Researchers typically rely on off-board or external global fields for power and actuation of mobile microrobots (Kummer et al. 2010; Steager et al. 2013; Floyd et al. 2008; Jing et al. 2011, 2012, 2013a, b). Using an external magnetic field is a popular actuation method due to its high actuation force, compact system size, and low cost. Researchers have long been trying to control multiple microrobots independently using these global magnetic fields. However, it has primarily resulted in coupled movements of the robots in the workspace (Pawashe et al. 2009a, b; Diller et al. 2012; Frutiger et al. 2010; DeVon and Bretl 2009; Cheang et al. 2014). Recently, researchers have developed a specialized substrate with an array of planar microcoils to generate local magnetic fields for independent actuation of multiple microrobots (Cappelleri et al. 2014; Chowdhury et al. 2015c, b). While some new microrobot designs are emerging with soft end-effectors (Jing and Cappelleri 2014a, b, c), they are passive, and current man-made microrobots cannot actively deform. Another control modality is needed if one is to control an active end-effector, i.e., a micro-gripper, at the end of the magnetic microrobot. This is an opportunity for 3D structured light techniques.

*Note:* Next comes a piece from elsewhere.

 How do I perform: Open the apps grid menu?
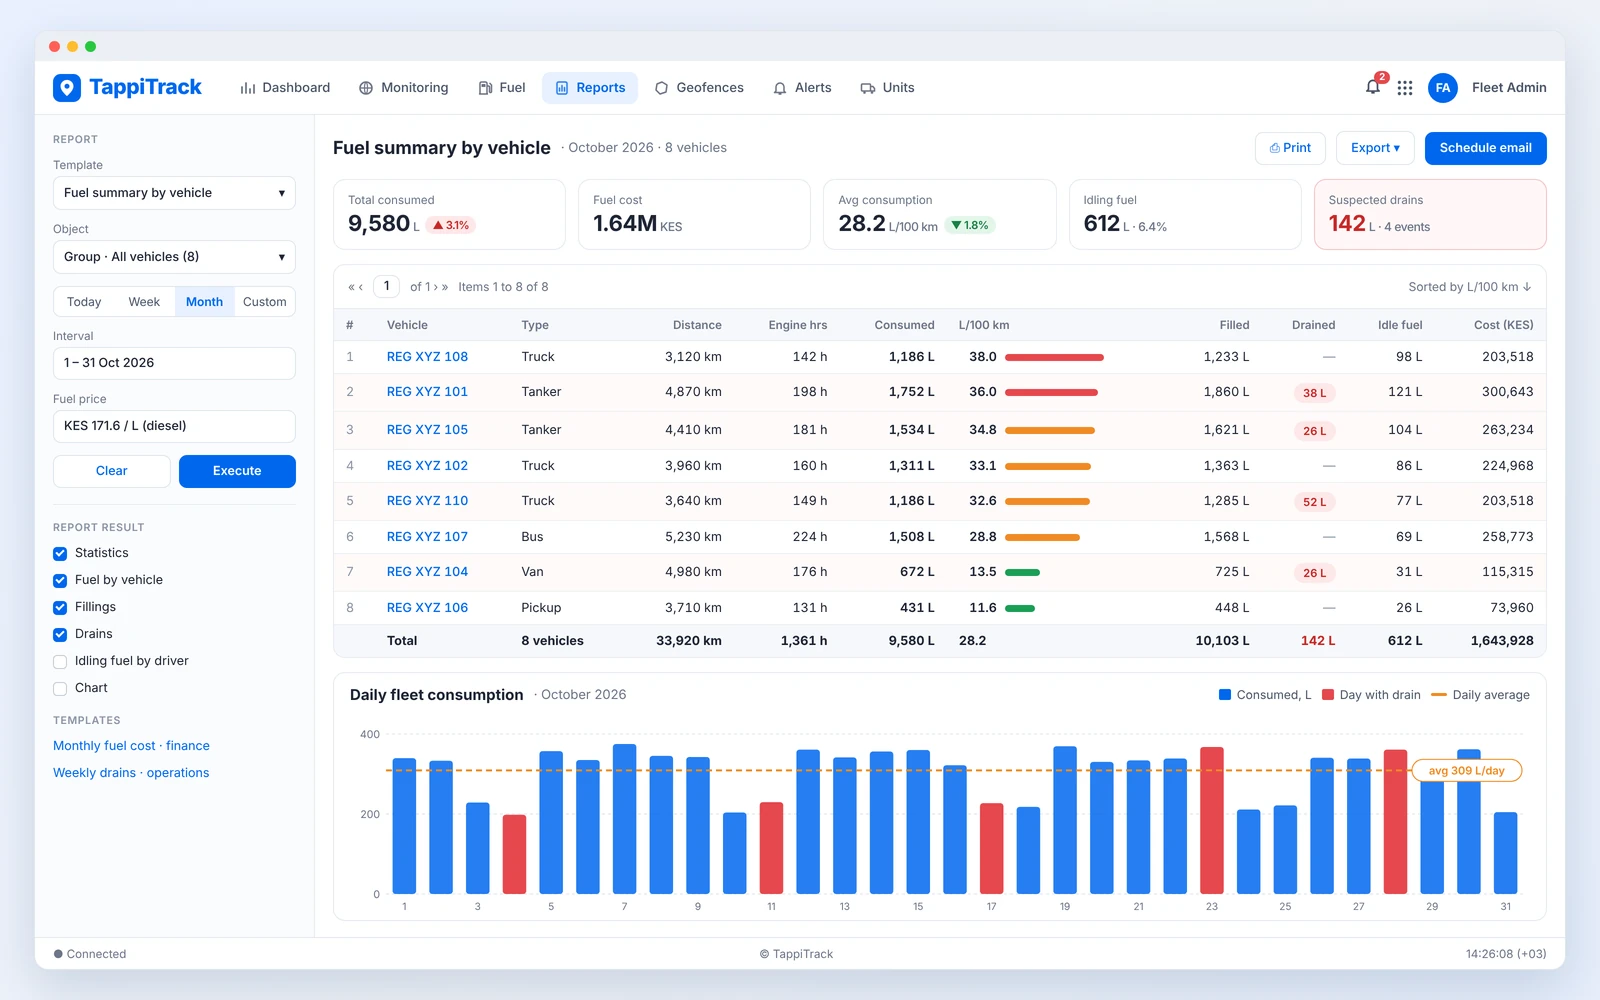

By taking advantage of the wireless, scalable and spatiotemporally selective capabilities that light allows, Palagi et al. (2016) show that soft microrobots consisting of photoactive liquid-crystal elastomers can be driven by structured light to perform sophisticated biomimetic motions. Selectively addressable artificial microswimmers that generate travelling-wave motions to self-propel, as well as microrobots capable of versatile locomotion behaviors on demand, have been realized. The structured light fields allow for the low-level control over the local actuation dynamics within the body of microrobots made of soft active materials. This same technique can be applied to actuate end-effectors made from similar materials attached to a magnetic microrobot body, like the ones in Jing and Cappelleri (2014a, b, c). Magnetic fields can be used for position and orientation control while the structured light can be used for end-effector actuation control.

Structured light exposure can also be used for shape-shifting soft microrobots (Fusco et al. 2015) into different configurations. Huang et al. (2016) demonstrated that individual microrobots can be selectively addressed by NIR light and activated for shape transformation, yielding the microrobot’s “shape” as an extra degree of freedom for control. Thus, the principle of using structured light has great potential in the mobile microrobotics community, and it can be extended to other microrobotic applications that require microscale actuation with spatiotemporal coordination.

5 Summary

This paper has presented the high-speed and high accuracy 3D imaging techniques using the digital fringe projection method, a special yet advantageous structured light method. We have elucidated the details of these techniques to help beginners to understand how to implement such techniques for their applications. We have also presented some representative measurement results to demonstrate the capabilities of the DFP techniques for different scale and resolution measurements. Finally, we cast our perspective over potential applications of the DFP techniques in the robotics field. We hope that this paper is a good introduction of DFP techniques mainly developed in the optical metrology community to the intelligent robotics community.